In the present action plaintiff claims that, since the pump patent was valued at $8 million by the parties to the sale, that figure represented a "royalty," of which he was entitled to 50%, or $4 million, under the 1976 agreement. During trial the parties, with the active encouragement of the court, orally agreed in principle to a settlement under which defendant Dean Kamen would pay plaintiff 3% of the net sales price of all future sales by Baxter of the pumps covered by the patent plus the difference between $9 per pump, which plaintiff had been receiving, and 3% of the net sales of the patented pumps going back to 1975. In colloquy regarding these terms defendants' counsel stated to the court, "There can be no assurance of what is going to happen in the future. . . . It's unpredictable." One of the basic terms of the proposed settlement was a disclaimer by the defendants of any warranty regarding future sales of pumps covered by the patent.
On September 30, 1983, just 10 days after the parties had reached their agreement in principle, defendants' counsel sent to plaintiff's counsel a draft of the proposed Settlement Agreement which disclosed that:
"There are in existence plans which, if and when successfully consummated, will replace the entire existing pump line with drug infusion pumps of advanced designs which are not within the claims of U.S. Patent No. 3,858,581. . . ."
Similarly, in a letter dated November 3, 1983, defendants' counsel wrote that
" During the past 18 months a significantly advanced new pump was designed. This new pump, dubbed the Pumpette, Model 8-MP, is now fully tooled and its custom integrated circuits are now being received. The Pumpette . . . does not utilize or infringe Patent #3858581. Announcement and release of this pocket-sized new product is currently scheduled for late 1983. Obviously, the Pumpette is not covered by the new agreement and will yield no payment to Dr. Rothenberg. It is reasonable to expect that availability of the Pumpette will quickly eliminate what little demand exists for the 6C, 6C-U100 and the 6MP." (Emphasis added).
Plaintiff thereupon charged that he had been misled into accepting in principle the basic settlement terms by the defendants' failure to advise him of these advanced plans to market a new pump which would render his right under the proposed settlement to 3% of future sales of patented pumps close to worthless. He asserts that the defendants' statement at the time of the settlement discussions that the level of future sales of the patented pumps was "unpredictable" was false for the reason that they then could predict at that time that the volume of future sales would shortly drop to nothing because of the impending introduction of the superseding model.

* [Record set]:
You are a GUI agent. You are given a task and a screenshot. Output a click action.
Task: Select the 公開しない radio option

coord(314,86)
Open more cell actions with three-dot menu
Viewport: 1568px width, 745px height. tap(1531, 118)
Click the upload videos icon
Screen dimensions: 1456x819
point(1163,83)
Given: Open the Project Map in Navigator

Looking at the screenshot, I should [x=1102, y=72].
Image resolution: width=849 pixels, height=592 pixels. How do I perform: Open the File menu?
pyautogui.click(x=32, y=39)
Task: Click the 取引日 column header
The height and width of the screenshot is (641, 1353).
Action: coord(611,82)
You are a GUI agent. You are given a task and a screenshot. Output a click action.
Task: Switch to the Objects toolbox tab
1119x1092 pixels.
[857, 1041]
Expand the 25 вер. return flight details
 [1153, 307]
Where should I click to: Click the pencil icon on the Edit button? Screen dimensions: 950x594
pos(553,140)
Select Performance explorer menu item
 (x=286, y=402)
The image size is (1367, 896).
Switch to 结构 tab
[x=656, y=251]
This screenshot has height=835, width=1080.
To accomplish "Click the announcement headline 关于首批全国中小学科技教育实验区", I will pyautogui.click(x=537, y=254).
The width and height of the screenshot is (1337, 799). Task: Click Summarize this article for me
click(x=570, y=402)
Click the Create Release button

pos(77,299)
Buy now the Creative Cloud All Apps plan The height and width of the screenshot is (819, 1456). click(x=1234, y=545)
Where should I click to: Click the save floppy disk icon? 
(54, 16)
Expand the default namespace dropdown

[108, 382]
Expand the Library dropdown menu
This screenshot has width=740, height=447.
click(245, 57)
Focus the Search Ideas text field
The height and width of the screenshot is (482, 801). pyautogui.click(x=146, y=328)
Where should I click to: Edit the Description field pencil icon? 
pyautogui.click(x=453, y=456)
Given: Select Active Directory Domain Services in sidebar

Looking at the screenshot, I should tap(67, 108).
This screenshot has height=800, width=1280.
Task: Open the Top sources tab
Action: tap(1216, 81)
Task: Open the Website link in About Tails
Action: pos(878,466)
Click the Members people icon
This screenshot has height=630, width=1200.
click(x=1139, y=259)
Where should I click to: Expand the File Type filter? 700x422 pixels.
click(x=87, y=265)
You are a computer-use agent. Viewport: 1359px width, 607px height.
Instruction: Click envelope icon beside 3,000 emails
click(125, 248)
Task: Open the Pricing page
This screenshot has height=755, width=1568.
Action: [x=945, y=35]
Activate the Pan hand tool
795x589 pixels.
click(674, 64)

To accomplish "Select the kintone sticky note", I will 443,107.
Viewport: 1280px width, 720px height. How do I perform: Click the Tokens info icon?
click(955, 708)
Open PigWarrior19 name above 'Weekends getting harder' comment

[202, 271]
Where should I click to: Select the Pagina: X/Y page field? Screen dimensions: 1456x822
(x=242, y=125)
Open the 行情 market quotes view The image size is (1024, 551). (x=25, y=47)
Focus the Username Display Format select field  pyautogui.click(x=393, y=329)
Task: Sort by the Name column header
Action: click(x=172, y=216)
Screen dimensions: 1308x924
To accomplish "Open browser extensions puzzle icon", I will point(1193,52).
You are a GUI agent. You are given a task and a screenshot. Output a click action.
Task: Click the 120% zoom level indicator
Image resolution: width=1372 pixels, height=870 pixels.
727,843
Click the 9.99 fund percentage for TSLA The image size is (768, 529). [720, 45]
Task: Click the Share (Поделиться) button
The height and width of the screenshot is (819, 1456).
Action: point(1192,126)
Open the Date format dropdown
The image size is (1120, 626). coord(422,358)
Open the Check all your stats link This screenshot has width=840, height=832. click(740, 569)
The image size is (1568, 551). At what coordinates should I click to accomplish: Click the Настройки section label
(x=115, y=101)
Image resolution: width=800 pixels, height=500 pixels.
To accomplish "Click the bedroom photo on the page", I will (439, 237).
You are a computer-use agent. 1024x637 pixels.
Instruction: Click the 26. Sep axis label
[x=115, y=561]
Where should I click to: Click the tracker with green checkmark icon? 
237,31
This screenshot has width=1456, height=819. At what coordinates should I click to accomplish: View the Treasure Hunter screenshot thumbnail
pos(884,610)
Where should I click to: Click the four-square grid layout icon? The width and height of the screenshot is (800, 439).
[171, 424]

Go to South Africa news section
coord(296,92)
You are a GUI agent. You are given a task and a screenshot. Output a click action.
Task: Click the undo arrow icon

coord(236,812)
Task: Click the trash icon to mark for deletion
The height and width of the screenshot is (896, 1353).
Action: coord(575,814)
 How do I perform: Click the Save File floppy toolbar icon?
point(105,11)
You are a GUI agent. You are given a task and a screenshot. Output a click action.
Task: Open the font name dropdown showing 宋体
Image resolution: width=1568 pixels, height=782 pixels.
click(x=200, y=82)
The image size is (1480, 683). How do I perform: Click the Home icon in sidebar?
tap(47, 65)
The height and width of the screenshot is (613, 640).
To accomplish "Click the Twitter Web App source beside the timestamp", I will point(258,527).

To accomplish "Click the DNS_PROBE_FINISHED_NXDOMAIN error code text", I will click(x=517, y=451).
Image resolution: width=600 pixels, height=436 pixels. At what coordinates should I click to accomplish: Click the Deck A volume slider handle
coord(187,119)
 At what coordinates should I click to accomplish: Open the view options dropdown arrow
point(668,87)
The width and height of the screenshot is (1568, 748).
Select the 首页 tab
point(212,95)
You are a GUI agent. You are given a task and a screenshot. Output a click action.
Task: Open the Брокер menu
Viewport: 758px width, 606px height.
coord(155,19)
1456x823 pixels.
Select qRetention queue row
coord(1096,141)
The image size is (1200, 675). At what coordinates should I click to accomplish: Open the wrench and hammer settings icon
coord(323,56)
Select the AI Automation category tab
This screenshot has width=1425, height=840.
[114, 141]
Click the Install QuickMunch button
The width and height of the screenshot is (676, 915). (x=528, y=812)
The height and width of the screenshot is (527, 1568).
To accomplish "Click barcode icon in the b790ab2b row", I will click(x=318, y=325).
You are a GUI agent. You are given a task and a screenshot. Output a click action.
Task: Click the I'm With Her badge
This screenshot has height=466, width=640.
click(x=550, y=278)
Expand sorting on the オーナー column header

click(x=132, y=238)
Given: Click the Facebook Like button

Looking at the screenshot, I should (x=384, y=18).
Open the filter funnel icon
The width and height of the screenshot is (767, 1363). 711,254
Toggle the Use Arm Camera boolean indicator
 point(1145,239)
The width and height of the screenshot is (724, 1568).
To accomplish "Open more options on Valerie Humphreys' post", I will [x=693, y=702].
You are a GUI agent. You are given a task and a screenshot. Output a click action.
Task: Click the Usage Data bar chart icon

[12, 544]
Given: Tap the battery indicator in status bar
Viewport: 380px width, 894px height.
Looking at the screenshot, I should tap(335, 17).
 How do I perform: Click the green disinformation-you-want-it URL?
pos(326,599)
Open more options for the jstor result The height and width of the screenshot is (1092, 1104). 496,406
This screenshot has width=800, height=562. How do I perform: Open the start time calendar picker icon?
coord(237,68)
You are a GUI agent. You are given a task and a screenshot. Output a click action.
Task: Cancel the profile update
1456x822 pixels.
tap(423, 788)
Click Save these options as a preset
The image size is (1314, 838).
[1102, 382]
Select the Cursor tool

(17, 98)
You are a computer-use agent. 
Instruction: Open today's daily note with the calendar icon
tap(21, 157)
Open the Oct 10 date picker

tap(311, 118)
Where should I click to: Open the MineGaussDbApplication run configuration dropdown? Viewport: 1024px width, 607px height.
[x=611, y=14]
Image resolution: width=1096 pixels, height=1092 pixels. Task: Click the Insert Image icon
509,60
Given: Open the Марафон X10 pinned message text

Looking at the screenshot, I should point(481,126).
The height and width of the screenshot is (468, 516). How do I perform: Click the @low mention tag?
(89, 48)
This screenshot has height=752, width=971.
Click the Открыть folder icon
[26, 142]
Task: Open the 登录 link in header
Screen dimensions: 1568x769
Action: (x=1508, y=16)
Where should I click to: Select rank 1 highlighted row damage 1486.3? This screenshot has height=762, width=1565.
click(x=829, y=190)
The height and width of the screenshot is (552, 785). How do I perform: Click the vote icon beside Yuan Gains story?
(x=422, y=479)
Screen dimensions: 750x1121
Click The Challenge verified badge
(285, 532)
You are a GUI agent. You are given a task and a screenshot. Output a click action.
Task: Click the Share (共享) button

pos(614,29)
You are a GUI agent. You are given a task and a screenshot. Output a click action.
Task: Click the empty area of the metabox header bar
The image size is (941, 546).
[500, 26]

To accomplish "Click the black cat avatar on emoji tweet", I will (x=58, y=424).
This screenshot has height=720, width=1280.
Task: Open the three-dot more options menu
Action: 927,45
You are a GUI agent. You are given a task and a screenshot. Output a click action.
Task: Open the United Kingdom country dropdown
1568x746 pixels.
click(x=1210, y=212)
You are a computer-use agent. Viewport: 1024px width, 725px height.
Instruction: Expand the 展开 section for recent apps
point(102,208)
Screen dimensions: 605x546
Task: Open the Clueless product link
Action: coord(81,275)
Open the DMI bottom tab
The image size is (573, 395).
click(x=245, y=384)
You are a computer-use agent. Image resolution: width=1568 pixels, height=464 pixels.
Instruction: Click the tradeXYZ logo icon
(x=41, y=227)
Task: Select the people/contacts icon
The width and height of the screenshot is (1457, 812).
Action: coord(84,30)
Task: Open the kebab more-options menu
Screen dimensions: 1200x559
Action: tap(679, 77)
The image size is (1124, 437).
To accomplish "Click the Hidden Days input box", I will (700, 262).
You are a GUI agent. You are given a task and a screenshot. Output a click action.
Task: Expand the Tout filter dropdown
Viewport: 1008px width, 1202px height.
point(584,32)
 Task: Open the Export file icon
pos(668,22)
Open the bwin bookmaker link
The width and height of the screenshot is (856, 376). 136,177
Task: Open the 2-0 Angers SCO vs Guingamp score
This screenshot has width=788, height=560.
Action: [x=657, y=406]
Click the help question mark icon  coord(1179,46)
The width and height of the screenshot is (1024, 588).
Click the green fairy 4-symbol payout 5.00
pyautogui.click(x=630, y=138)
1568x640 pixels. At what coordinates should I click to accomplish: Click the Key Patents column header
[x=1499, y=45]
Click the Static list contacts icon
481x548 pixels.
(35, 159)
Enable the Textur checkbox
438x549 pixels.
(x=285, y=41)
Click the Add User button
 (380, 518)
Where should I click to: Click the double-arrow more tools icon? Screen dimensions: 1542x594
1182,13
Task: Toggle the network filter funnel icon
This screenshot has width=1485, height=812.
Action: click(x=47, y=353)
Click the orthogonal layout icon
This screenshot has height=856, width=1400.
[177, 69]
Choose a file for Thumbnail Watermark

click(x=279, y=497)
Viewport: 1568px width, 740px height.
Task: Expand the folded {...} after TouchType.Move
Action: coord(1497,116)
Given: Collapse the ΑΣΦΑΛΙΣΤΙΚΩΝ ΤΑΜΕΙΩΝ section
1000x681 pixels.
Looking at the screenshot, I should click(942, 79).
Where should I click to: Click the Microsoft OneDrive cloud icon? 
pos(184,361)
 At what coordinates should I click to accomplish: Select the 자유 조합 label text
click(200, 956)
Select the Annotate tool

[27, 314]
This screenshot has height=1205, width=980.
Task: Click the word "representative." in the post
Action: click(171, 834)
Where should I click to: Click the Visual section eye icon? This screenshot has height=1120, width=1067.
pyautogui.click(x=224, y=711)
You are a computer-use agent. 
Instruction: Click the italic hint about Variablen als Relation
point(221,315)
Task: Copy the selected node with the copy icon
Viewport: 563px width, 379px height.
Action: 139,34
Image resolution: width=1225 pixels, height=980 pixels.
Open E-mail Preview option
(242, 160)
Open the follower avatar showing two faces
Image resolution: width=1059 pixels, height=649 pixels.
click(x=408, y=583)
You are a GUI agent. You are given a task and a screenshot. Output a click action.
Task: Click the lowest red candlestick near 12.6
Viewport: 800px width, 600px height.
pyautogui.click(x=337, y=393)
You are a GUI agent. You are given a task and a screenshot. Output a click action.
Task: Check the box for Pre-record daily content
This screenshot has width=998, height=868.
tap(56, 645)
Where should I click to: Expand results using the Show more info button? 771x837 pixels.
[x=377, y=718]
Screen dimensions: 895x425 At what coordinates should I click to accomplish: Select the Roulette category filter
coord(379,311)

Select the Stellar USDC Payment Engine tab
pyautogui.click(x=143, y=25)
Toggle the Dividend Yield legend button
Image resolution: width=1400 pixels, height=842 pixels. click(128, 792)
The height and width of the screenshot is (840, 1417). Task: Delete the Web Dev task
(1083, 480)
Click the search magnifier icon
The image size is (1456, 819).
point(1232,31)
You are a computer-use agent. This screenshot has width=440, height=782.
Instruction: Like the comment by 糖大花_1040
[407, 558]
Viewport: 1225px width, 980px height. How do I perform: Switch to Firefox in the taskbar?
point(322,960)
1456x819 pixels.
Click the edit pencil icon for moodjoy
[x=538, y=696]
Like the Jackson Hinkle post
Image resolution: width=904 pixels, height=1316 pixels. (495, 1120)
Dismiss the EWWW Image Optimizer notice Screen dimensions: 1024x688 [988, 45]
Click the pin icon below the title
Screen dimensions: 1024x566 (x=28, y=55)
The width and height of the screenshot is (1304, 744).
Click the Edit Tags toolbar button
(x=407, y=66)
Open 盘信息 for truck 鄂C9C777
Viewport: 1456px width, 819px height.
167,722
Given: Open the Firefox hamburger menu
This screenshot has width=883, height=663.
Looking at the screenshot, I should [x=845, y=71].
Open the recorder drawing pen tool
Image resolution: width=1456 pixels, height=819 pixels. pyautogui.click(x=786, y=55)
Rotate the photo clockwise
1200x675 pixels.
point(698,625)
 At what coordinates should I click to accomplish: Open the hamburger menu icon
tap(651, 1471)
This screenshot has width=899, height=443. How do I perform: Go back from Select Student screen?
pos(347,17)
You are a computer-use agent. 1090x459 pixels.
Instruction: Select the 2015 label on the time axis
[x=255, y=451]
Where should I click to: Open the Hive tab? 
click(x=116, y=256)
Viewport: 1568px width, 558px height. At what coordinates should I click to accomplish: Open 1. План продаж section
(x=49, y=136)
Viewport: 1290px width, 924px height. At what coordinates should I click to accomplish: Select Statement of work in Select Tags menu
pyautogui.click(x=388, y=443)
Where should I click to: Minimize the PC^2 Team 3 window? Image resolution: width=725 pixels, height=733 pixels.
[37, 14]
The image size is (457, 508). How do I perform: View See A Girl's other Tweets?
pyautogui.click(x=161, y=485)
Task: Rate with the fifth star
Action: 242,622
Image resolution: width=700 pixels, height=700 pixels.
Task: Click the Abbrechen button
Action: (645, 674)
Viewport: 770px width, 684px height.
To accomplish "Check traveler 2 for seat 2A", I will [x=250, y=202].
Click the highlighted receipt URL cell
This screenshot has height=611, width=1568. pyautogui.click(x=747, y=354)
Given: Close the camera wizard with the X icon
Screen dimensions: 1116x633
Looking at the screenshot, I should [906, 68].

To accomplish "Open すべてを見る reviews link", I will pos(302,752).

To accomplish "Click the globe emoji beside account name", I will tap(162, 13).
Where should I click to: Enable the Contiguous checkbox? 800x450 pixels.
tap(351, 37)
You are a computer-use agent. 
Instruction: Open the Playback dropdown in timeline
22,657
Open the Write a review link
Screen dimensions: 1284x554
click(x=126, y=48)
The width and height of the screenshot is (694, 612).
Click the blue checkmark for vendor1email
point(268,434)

* [Stated exercise 1]:
In the pump patent text, what name and model number did the defendants' counsel's November 3, 1983 letter give the new pump?
* [Stated exercise 2]:
Transcribe the stretch of the pump patent text from "Plaintiff thereupon charged" through "the superseding model.".

* [Correct response 1]:
The Pumpette, Model 8-MP

* [Correct response 2]:
Plaintiff thereupon charged that he had been misled into accepting in principle the basic settlement terms by the defendants' failure to advise him of these advanced plans to market a new pump which would render his right under the proposed settlement to 3% of future sales of patented pumps close to worthless. He asserts that the defendants' statement at the time of the settlement discussions that the level of future sales of the patented pumps was "unpredictable" was false for the reason that they then could predict at that time that the volume of future sales would shortly drop to nothing because of the impending introduction of the superseding model.